> **AIM OF THE EXERCISE**: The records below must be reproduced exactly. Strip out the pictures.

(Collected data entries)
::::::::
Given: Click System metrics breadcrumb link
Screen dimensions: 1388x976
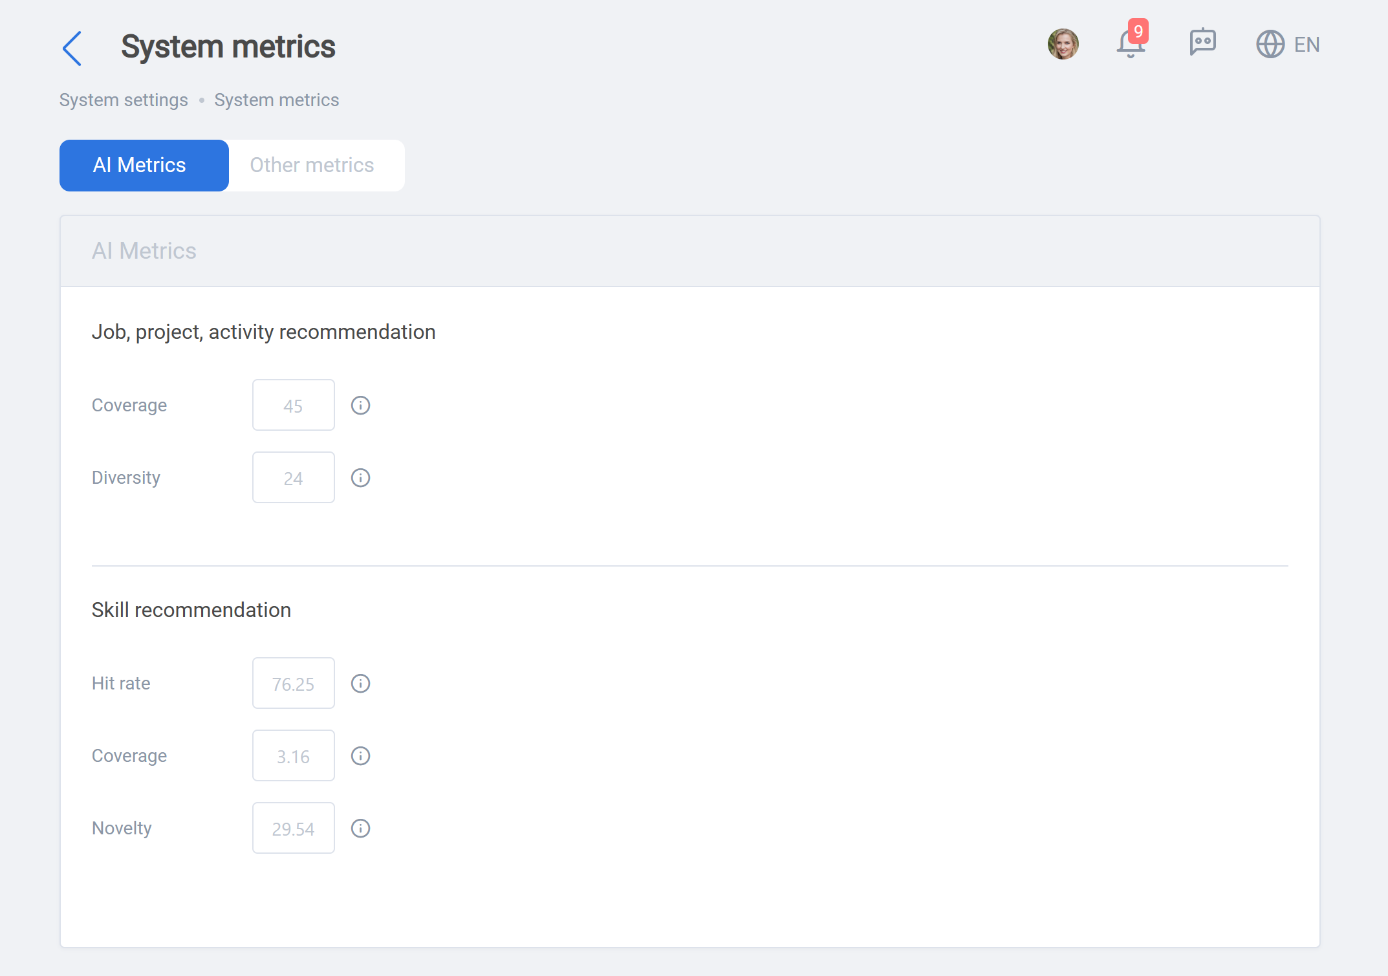Looking at the screenshot, I should [277, 100].
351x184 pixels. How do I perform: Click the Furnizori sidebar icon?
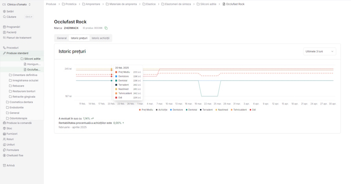(x=4, y=134)
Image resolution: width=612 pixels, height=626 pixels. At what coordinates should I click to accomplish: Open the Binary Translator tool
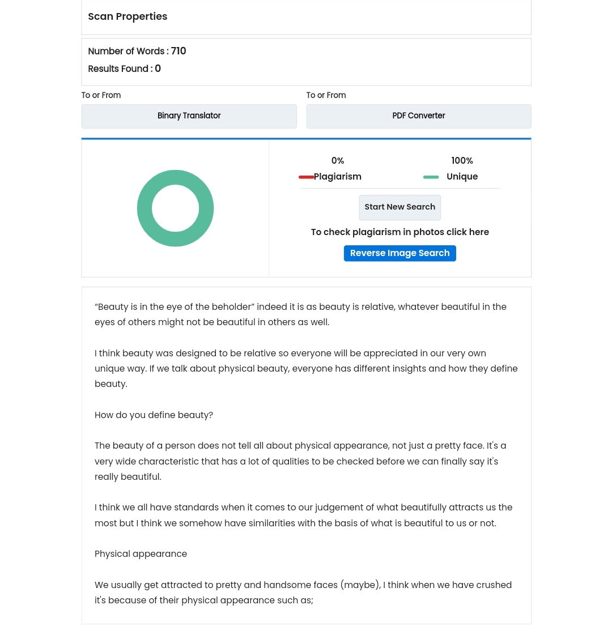189,116
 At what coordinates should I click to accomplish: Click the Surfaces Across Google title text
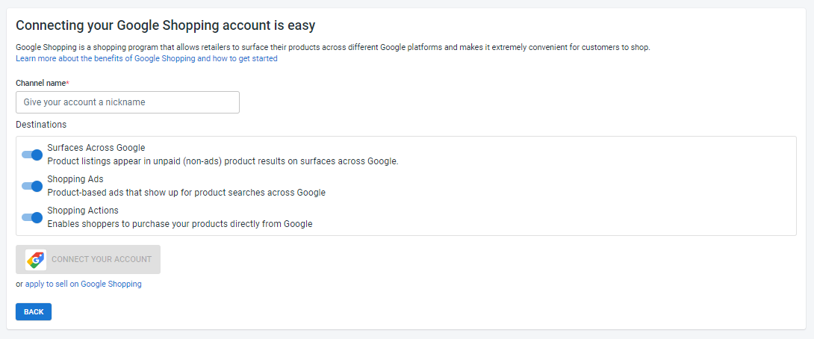(x=96, y=147)
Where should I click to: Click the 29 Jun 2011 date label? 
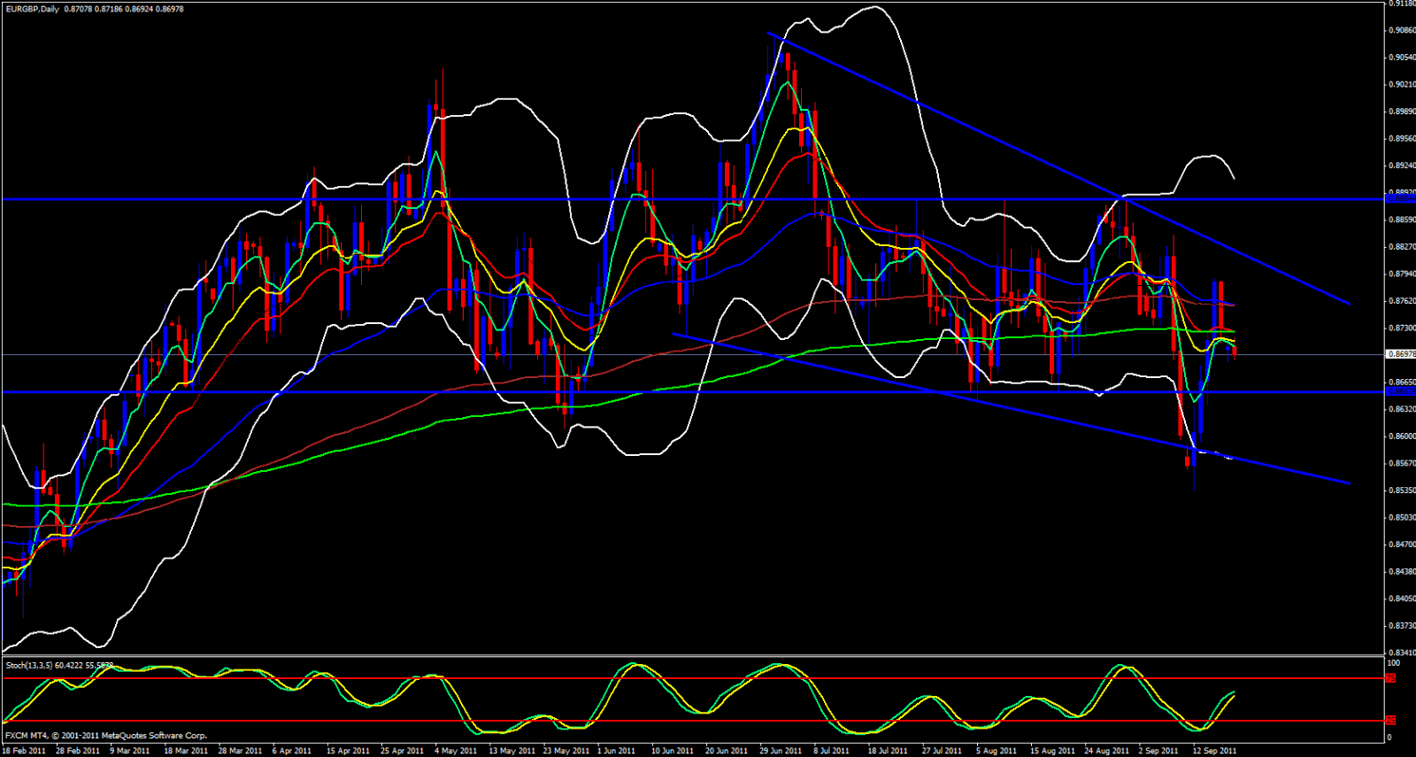click(x=780, y=751)
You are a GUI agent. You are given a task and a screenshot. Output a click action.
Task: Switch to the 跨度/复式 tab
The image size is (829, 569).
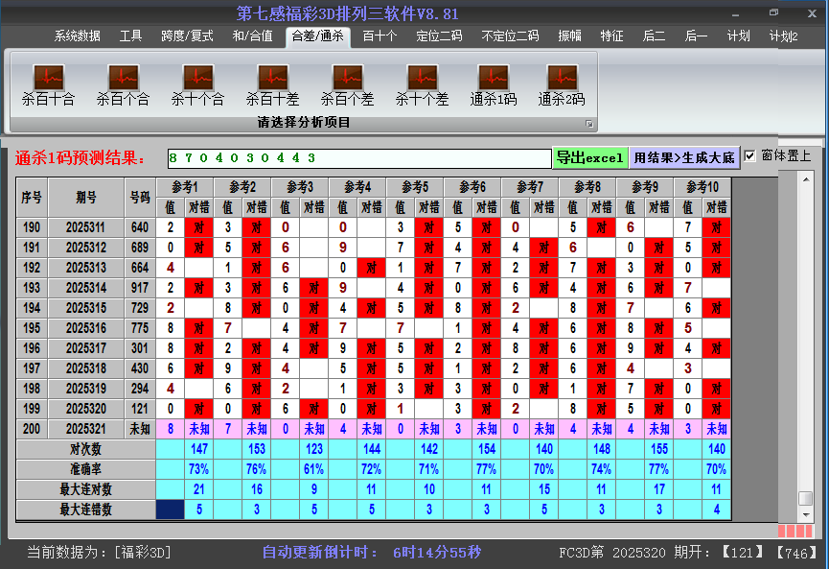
::::::::
> **PROBLEM SOLUTION**:
Given: Click System metrics breadcrumb link
Screen dimensions: 1388x976
Looking at the screenshot, I should [277, 100].
351x184 pixels. How do I perform: Click the Furnizori sidebar icon?
(x=4, y=134)
Image resolution: width=612 pixels, height=626 pixels. At what coordinates should I click to accomplish: Open the Binary Translator tool
189,116
 At what coordinates should I click to accomplish: Click the Surfaces Across Google title text
(x=96, y=147)
Where should I click to: Click the 29 Jun 2011 date label? 
click(x=780, y=751)
You are a GUI agent. You are given a task and a screenshot. Output a click action.
Task: Switch to the 跨度/复式 tab
The image size is (829, 569).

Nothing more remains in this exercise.